The continent may have more to fear from American foreign policy than from Russianby / November 9, 2016 / Leave a comment
Had Hillary Clinton become the 45th president of The United States of America, it would all have been so simple. She would have been a president who had been part of the institutional furniture for 30 years who was never knowingly caught without a policy—on anything—and would have slipped easily into the established assumptions of global strategic calculus. But she didn’t, and now we’re in uncharted territory.
As Donald Rumsfeld would enjoin us to do, let’s look at the known knowns as we try to find our way. The first of those when we consider the defence of Europe is that we face a revanchist Russia in the middle of a programme to update both its conventional and nuclear military inventories. A Russia, moreover, that has annexed The Crimea, intervened in Syria and de-stabilised Ukraine.
Yet closer examination reveals each of these to be precisely calibrated adventures designed to test western—essentially American—resolve but not to provoke a response.

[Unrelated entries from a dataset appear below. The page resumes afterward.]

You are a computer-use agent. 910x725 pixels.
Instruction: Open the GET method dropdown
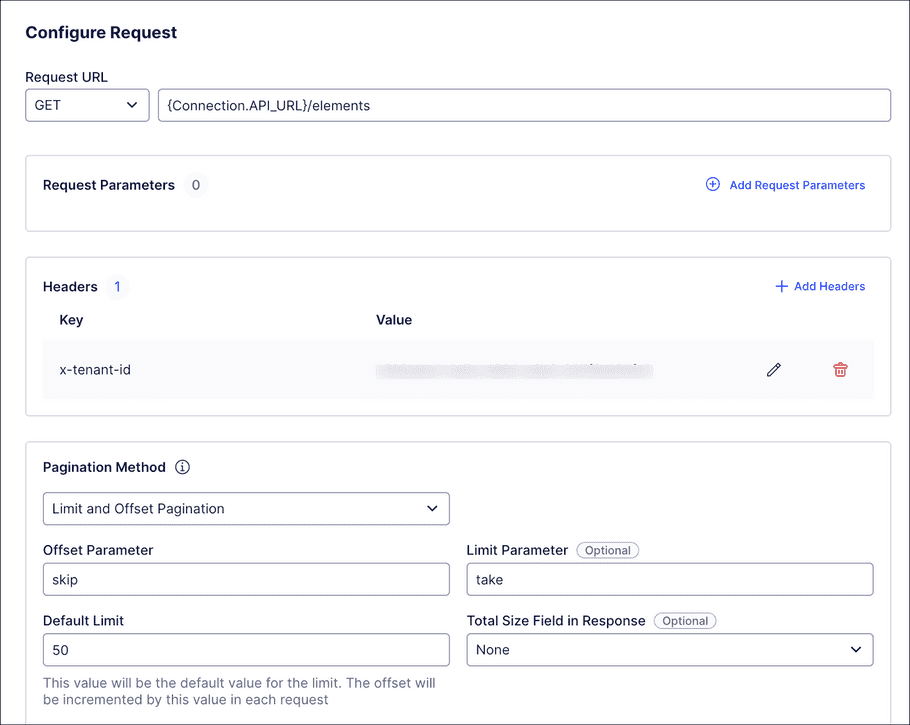click(87, 105)
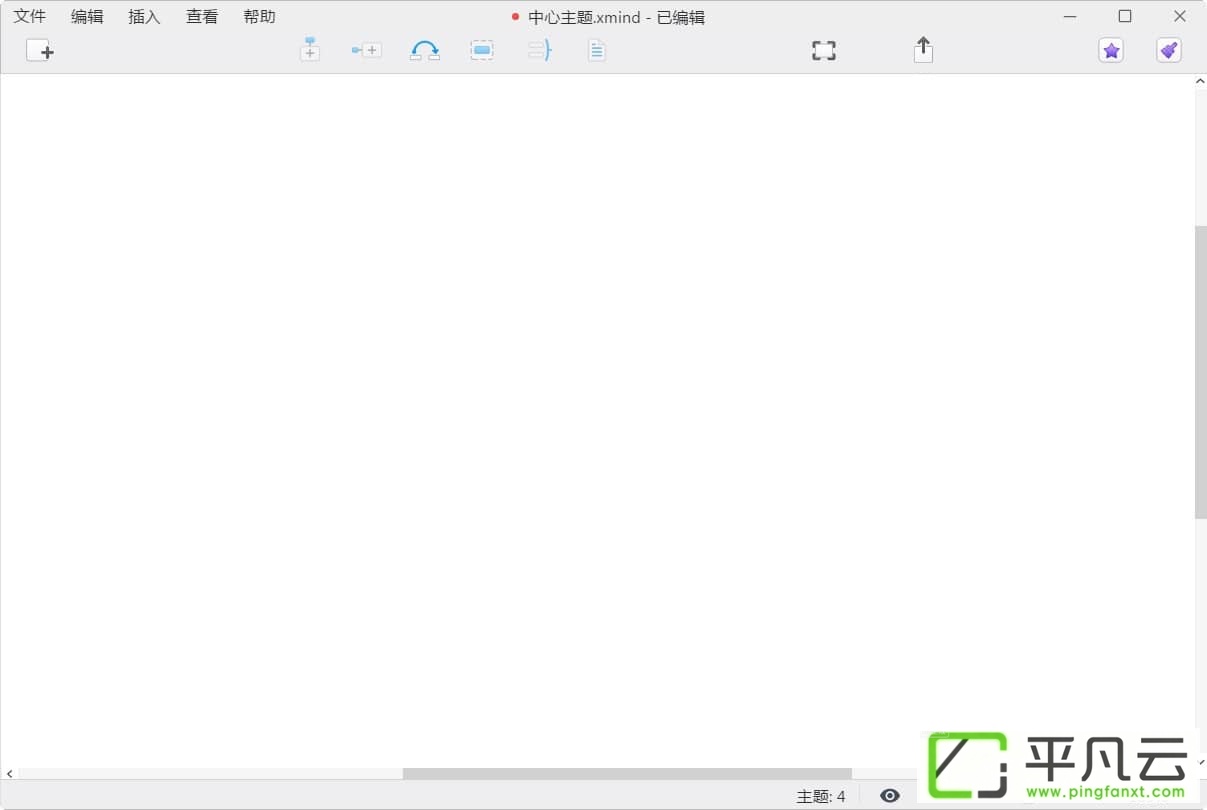Open the format brush panel
1207x810 pixels.
1169,50
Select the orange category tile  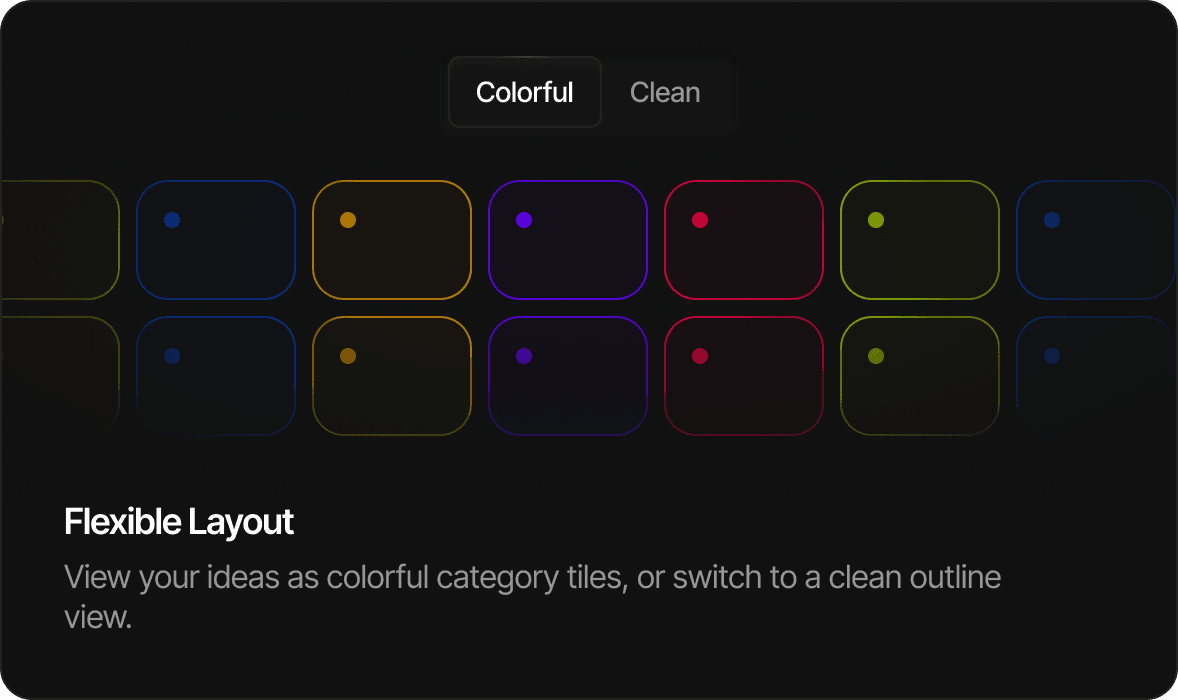pos(391,239)
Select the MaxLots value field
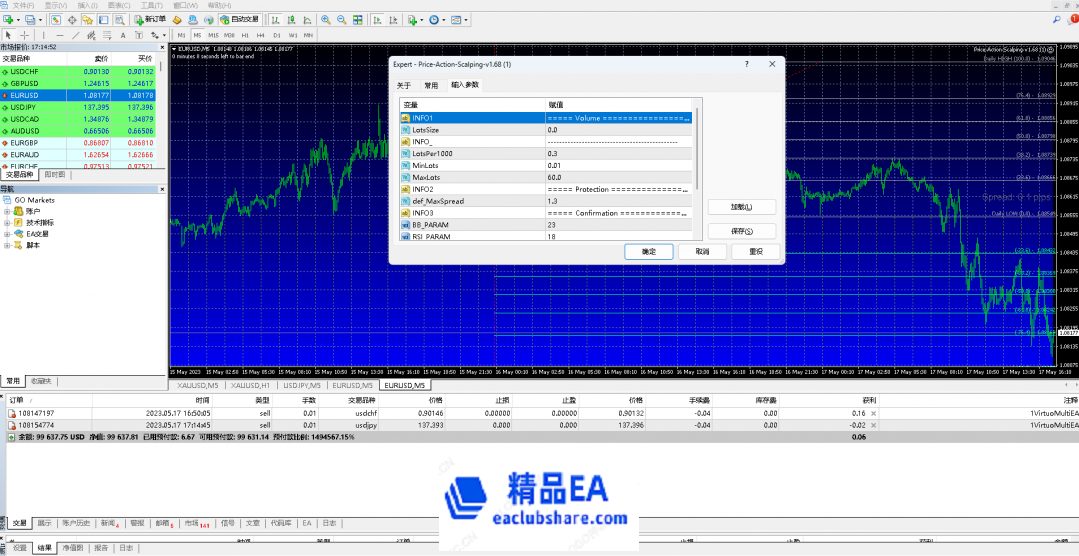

The annexation of The Crimea was a return to the territorial status quo ante and wrapped in a cloak of consensual politics. In Syria, the Russians have applied just enough force to make a difference but not enough to imply any enduring commitment. However, it is in Ukraine that we see the most instructive insights. Russia has avoided conventional confrontation and shown remarkable invention in coming up with what has now entered the lexicon as hybrid warfare. Unattributable operations conducted by ubiquitous “little green men” wearing neither rank nor insignia, backed by cyber attacks against infrastructure and a shrill media campaign have combined to disorient legitimate government but not pose a direct military threat. There is a temptation to see Russian actions as uncharacteristically subtle, but surely there is a simpler explanation: for all its stridency, it is an expression of weakness.
Quite simply, for as long as America offers a security guarantee to Europe, through the agency of NATO, Russia can huff and puff but it knows that its reduced economic circumstances means that it can never contemplate a conventional conflict that it could not sustain. For all its cleverness, hybrid warfare is a doctrine of the dispossessed and it could not prevail against the strategic certitude of American power.
So much for the known knowns—what about the known unknowns, foremost amongst which is Trump and foreign policy? We know that the President Elect dislikes freeloading foreigners and we also know—thanks to Gideon Rachman’s latest book: Easternisation—that in 2000 America accounted for about 50 per cent of NATO spending, a total that had risen to 70 per cent by 2012. So if the recurring Trump campaign themes of nationalism, protectionism and charity beginning at home are to find any expression in foreign policy then an obvious place to start would be in demanding that the decadent and complacent Europeans stump up for their own defence, or face the consequences.
In many ways the US constitution is designed for Trump. The checks and balances to executive power were designed to limit monarchical excess and may face their greatest test during his incumbency. But as it stands today, Europe may have more to fear from American foreign policy than from Russian, and we haven’t even got on to the unknown unknowns yet.